At a summit featuring over 20 industry associations, ArcelorMittal CEO Kobus Verster reiterated the company's plea for a level playing field. He emphasized the need for equal tariffs on energy and transport, along with the removal of policy interventions favoring local scrap-based mini mills, which currently enjoy an unfair advantage.
A key factor contributing to the industry's challenges is the significant over-capacity in local long steel production. With a local demand of only 1.25 million metric tons against a capacity of 4.25 million metric tons, the sector faces imbalance. Mini mills, supported by government funding and exclusively using scrap steel, add to the complexity. The formal downstream industries can only absorb a limited quantity of mini mills' output, impacting the broader market dynamics.
Currently, ArcelorMittal's Newcastle blast furnace is the sole local mill producing long steel from iron ore, with the Vereeniging electric arc furnace idled temporarily. The closure of ArcelorMittal's plants could lead to severe shortages, affecting downstream plants and potentially causing closures in industries heavily reliant on long steel.

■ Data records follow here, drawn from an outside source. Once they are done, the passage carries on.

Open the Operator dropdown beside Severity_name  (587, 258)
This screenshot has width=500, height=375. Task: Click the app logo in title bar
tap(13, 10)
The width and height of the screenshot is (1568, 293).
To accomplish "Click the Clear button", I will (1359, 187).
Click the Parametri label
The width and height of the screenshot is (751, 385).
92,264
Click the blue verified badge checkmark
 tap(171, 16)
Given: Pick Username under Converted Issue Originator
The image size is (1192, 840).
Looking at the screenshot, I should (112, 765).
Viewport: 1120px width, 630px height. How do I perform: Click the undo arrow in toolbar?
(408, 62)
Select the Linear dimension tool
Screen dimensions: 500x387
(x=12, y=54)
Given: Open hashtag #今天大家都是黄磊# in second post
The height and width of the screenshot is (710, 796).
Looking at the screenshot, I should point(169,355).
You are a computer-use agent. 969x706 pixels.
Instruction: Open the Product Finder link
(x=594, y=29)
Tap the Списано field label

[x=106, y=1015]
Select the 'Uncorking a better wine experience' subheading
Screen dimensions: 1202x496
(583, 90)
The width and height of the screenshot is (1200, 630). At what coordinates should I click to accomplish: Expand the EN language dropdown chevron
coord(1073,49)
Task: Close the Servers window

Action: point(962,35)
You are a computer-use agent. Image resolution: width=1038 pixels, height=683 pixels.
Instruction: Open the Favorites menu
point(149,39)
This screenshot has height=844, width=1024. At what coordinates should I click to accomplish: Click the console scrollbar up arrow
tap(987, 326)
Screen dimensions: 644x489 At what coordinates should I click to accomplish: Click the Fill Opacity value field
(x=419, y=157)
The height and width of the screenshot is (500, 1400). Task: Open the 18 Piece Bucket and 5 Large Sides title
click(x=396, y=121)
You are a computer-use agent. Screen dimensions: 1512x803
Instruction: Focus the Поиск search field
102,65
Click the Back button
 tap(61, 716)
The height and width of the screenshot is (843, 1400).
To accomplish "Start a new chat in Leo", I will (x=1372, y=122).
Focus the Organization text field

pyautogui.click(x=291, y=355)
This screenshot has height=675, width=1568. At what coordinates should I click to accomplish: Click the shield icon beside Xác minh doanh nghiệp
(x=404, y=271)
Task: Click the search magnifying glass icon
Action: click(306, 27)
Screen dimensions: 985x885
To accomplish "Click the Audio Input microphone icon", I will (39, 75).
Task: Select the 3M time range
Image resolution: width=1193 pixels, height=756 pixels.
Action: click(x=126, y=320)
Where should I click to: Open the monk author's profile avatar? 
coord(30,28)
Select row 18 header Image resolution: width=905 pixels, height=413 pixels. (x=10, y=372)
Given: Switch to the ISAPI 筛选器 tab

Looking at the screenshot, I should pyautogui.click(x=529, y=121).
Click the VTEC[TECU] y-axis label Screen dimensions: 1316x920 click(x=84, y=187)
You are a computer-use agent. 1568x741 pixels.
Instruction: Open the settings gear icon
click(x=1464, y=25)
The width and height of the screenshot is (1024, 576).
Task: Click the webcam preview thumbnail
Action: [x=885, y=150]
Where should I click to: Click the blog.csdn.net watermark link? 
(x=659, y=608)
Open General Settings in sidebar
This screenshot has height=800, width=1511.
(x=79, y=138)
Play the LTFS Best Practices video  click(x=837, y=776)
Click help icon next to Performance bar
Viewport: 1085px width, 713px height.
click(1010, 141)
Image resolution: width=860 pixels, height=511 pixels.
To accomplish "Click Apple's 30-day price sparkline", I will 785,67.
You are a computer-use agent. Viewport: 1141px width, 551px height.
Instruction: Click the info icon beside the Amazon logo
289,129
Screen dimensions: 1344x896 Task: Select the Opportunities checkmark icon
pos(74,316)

The imminent closure of ArcelorMittal's long steel plants poses a severe threat to South Africa's steel industry. With downstream operations at risk, the potential fallout includes immediate production stoppages, impacting various dependent sub-industries. The automotive industry, a major consumer of ArcelorMittal's long products, could face setbacks in localization programs, job losses, and disruptions in assembly line production. The ripple effect may result in substantial job losses and economic losses for the country. Urgent action is imperative to navigate this critical crossroads and safeguard the future of the South African steel sector.